'''

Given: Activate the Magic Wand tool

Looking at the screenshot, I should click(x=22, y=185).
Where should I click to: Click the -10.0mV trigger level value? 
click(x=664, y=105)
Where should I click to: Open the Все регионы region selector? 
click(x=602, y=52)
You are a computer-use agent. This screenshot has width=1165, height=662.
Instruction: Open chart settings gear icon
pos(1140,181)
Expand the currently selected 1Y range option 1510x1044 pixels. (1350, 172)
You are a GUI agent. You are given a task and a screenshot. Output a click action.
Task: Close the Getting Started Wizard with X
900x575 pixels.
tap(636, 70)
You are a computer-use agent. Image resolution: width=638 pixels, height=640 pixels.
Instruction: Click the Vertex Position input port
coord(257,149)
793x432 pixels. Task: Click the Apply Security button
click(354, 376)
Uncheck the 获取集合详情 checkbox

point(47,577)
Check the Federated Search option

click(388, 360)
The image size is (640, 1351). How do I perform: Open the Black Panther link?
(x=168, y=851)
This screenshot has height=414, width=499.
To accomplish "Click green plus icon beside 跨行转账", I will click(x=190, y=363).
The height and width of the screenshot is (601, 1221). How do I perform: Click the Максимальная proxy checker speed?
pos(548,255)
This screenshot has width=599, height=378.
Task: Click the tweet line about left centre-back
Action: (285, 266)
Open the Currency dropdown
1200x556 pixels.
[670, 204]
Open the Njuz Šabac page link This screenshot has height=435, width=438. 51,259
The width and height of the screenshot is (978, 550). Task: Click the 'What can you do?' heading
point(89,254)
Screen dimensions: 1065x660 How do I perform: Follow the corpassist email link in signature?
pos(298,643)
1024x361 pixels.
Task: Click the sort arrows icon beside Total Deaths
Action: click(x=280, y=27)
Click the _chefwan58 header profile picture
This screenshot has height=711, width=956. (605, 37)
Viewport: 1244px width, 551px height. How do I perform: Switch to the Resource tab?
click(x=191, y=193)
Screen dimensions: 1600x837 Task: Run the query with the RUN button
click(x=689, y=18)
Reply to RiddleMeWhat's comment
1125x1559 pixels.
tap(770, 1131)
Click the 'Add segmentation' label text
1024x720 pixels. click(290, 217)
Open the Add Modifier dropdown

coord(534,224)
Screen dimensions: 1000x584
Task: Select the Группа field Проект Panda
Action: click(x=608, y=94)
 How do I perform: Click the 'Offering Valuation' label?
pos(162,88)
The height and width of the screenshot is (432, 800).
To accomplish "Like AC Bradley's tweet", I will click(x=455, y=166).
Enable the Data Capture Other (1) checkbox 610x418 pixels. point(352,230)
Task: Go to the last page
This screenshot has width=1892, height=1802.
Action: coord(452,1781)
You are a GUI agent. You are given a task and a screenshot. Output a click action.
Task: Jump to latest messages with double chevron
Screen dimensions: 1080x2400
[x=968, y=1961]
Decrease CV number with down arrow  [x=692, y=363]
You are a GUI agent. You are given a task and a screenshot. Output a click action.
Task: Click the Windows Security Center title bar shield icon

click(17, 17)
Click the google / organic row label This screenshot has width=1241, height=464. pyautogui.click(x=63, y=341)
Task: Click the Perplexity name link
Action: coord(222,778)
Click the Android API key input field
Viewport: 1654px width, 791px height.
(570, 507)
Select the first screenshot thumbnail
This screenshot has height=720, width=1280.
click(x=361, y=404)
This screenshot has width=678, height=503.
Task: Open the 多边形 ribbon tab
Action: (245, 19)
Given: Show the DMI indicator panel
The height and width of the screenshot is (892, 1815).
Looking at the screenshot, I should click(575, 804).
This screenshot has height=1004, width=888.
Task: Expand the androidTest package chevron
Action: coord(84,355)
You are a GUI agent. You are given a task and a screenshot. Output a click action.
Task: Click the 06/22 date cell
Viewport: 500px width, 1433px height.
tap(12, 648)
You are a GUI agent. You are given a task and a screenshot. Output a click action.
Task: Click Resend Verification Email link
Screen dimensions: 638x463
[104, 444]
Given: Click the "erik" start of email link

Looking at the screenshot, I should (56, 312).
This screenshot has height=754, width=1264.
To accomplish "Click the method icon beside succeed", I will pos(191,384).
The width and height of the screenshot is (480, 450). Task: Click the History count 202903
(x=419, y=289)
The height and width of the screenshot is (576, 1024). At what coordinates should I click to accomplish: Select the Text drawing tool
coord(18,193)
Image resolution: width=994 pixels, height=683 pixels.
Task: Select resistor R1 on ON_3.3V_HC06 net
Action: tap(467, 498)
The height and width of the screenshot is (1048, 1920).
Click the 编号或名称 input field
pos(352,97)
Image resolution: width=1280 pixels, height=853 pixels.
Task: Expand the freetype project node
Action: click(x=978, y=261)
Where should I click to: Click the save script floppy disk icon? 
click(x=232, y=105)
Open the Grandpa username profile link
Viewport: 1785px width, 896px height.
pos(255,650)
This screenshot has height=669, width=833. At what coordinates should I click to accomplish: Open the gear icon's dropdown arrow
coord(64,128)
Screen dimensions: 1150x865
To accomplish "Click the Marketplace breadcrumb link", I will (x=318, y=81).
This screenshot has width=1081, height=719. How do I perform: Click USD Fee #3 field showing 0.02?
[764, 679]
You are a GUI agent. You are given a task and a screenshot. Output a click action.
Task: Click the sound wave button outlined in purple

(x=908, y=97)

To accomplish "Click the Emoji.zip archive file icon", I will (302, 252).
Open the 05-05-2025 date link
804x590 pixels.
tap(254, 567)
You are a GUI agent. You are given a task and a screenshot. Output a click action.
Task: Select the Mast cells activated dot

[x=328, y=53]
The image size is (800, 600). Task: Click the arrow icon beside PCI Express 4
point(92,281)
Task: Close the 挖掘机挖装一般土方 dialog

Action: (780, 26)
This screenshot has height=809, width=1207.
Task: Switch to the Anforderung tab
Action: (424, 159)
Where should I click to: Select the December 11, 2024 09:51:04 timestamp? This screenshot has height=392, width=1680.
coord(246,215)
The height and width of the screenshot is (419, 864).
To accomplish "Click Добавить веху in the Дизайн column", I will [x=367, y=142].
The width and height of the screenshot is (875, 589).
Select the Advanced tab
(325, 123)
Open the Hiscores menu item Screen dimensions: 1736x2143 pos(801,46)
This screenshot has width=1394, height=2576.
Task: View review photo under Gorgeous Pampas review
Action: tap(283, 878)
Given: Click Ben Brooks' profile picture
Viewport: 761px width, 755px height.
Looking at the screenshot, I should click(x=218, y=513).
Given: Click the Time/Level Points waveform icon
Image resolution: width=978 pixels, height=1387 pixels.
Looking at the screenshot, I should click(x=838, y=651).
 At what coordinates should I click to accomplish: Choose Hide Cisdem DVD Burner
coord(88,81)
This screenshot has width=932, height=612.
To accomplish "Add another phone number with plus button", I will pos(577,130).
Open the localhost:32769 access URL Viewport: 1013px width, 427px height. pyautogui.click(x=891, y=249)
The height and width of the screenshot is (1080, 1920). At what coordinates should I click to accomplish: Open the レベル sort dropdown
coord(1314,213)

'''

■ **Task**
Your response must consist of every line above, reproduced exactly.

■ **Response to this exercise**
Given: Activate the Magic Wand tool

Looking at the screenshot, I should click(x=22, y=185).
Where should I click to: Click the -10.0mV trigger level value? 
click(x=664, y=105)
Where should I click to: Open the Все регионы region selector? 
click(x=602, y=52)
You are a computer-use agent. This screenshot has width=1165, height=662.
Instruction: Open chart settings gear icon
pos(1140,181)
Expand the currently selected 1Y range option 1510x1044 pixels. (1350, 172)
You are a GUI agent. You are given a task and a screenshot. Output a click action.
Task: Close the Getting Started Wizard with X
900x575 pixels.
tap(636, 70)
You are a computer-use agent. Image resolution: width=638 pixels, height=640 pixels.
Instruction: Click the Vertex Position input port
coord(257,149)
793x432 pixels. Task: Click the Apply Security button
click(354, 376)
Uncheck the 获取集合详情 checkbox

point(47,577)
Check the Federated Search option

click(388, 360)
The image size is (640, 1351). How do I perform: Open the Black Panther link?
(x=168, y=851)
This screenshot has height=414, width=499.
To accomplish "Click green plus icon beside 跨行转账", I will click(x=190, y=363).
The height and width of the screenshot is (601, 1221). How do I perform: Click the Максимальная proxy checker speed?
pos(548,255)
This screenshot has width=599, height=378.
Task: Click the tweet line about left centre-back
Action: (285, 266)
Open the Currency dropdown
1200x556 pixels.
[670, 204]
Open the Njuz Šabac page link This screenshot has height=435, width=438. 51,259
The width and height of the screenshot is (978, 550). Task: Click the 'What can you do?' heading
point(89,254)
Screen dimensions: 1065x660 How do I perform: Follow the corpassist email link in signature?
pos(298,643)
1024x361 pixels.
Task: Click the sort arrows icon beside Total Deaths
Action: click(x=280, y=27)
Click the _chefwan58 header profile picture
This screenshot has height=711, width=956. (605, 37)
Viewport: 1244px width, 551px height. How do I perform: Switch to the Resource tab?
click(x=191, y=193)
Screen dimensions: 1600x837 Task: Run the query with the RUN button
click(x=689, y=18)
Reply to RiddleMeWhat's comment
1125x1559 pixels.
tap(770, 1131)
Click the 'Add segmentation' label text
1024x720 pixels. click(290, 217)
Open the Add Modifier dropdown

coord(534,224)
Screen dimensions: 1000x584
Task: Select the Группа field Проект Panda
Action: click(x=608, y=94)
 How do I perform: Click the 'Offering Valuation' label?
pos(162,88)
The height and width of the screenshot is (432, 800).
To accomplish "Like AC Bradley's tweet", I will click(x=455, y=166).
Enable the Data Capture Other (1) checkbox 610x418 pixels. point(352,230)
Task: Go to the last page
This screenshot has width=1892, height=1802.
Action: coord(452,1781)
You are a GUI agent. You are given a task and a screenshot. Output a click action.
Task: Jump to latest messages with double chevron
Screen dimensions: 1080x2400
[x=968, y=1961]
Decrease CV number with down arrow  [x=692, y=363]
You are a GUI agent. You are given a task and a screenshot. Output a click action.
Task: Click the Windows Security Center title bar shield icon

click(17, 17)
Click the google / organic row label This screenshot has width=1241, height=464. pyautogui.click(x=63, y=341)
Task: Click the Perplexity name link
Action: coord(222,778)
Click the Android API key input field
Viewport: 1654px width, 791px height.
(570, 507)
Select the first screenshot thumbnail
This screenshot has height=720, width=1280.
click(x=361, y=404)
This screenshot has width=678, height=503.
Task: Open the 多边形 ribbon tab
Action: (245, 19)
Given: Show the DMI indicator panel
The height and width of the screenshot is (892, 1815).
Looking at the screenshot, I should click(575, 804).
This screenshot has height=1004, width=888.
Task: Expand the androidTest package chevron
Action: coord(84,355)
You are a GUI agent. You are given a task and a screenshot. Output a click action.
Task: Click the 06/22 date cell
Viewport: 500px width, 1433px height.
tap(12, 648)
You are a GUI agent. You are given a task and a screenshot. Output a click action.
Task: Click Resend Verification Email link
Screen dimensions: 638x463
[104, 444]
Given: Click the "erik" start of email link

Looking at the screenshot, I should (56, 312).
This screenshot has height=754, width=1264.
To accomplish "Click the method icon beside succeed", I will pos(191,384).
The width and height of the screenshot is (480, 450). Task: Click the History count 202903
(x=419, y=289)
The height and width of the screenshot is (576, 1024). At what coordinates should I click to accomplish: Select the Text drawing tool
coord(18,193)
Image resolution: width=994 pixels, height=683 pixels.
Task: Select resistor R1 on ON_3.3V_HC06 net
Action: tap(467, 498)
The height and width of the screenshot is (1048, 1920).
Click the 编号或名称 input field
pos(352,97)
Image resolution: width=1280 pixels, height=853 pixels.
Task: Expand the freetype project node
Action: click(x=978, y=261)
Where should I click to: Click the save script floppy disk icon? 
click(x=232, y=105)
Open the Grandpa username profile link
Viewport: 1785px width, 896px height.
pos(255,650)
This screenshot has height=669, width=833. At what coordinates should I click to accomplish: Open the gear icon's dropdown arrow
coord(64,128)
Screen dimensions: 1150x865
To accomplish "Click the Marketplace breadcrumb link", I will (x=318, y=81).
This screenshot has width=1081, height=719. How do I perform: Click USD Fee #3 field showing 0.02?
[764, 679]
You are a GUI agent. You are given a task and a screenshot. Output a click action.
Task: Click the sound wave button outlined in purple

(x=908, y=97)

To accomplish "Click the Emoji.zip archive file icon", I will (302, 252).
Open the 05-05-2025 date link
804x590 pixels.
tap(254, 567)
You are a GUI agent. You are given a task and a screenshot. Output a click action.
Task: Select the Mast cells activated dot

[x=328, y=53]
The image size is (800, 600). Task: Click the arrow icon beside PCI Express 4
point(92,281)
Task: Close the 挖掘机挖装一般土方 dialog

Action: (780, 26)
This screenshot has height=809, width=1207.
Task: Switch to the Anforderung tab
Action: (424, 159)
Where should I click to: Select the December 11, 2024 09:51:04 timestamp? This screenshot has height=392, width=1680.
coord(246,215)
The height and width of the screenshot is (419, 864).
To accomplish "Click Добавить веху in the Дизайн column", I will [x=367, y=142].
The width and height of the screenshot is (875, 589).
Select the Advanced tab
(325, 123)
Open the Hiscores menu item Screen dimensions: 1736x2143 pos(801,46)
This screenshot has width=1394, height=2576.
Task: View review photo under Gorgeous Pampas review
Action: tap(283, 878)
Given: Click Ben Brooks' profile picture
Viewport: 761px width, 755px height.
Looking at the screenshot, I should click(x=218, y=513).
Given: Click the Time/Level Points waveform icon
Image resolution: width=978 pixels, height=1387 pixels.
Looking at the screenshot, I should click(x=838, y=651).
 At what coordinates should I click to accomplish: Choose Hide Cisdem DVD Burner
coord(88,81)
This screenshot has width=932, height=612.
To accomplish "Add another phone number with plus button", I will pos(577,130).
Open the localhost:32769 access URL Viewport: 1013px width, 427px height. pyautogui.click(x=891, y=249)
The height and width of the screenshot is (1080, 1920). At what coordinates should I click to accomplish: Open the レベル sort dropdown
coord(1314,213)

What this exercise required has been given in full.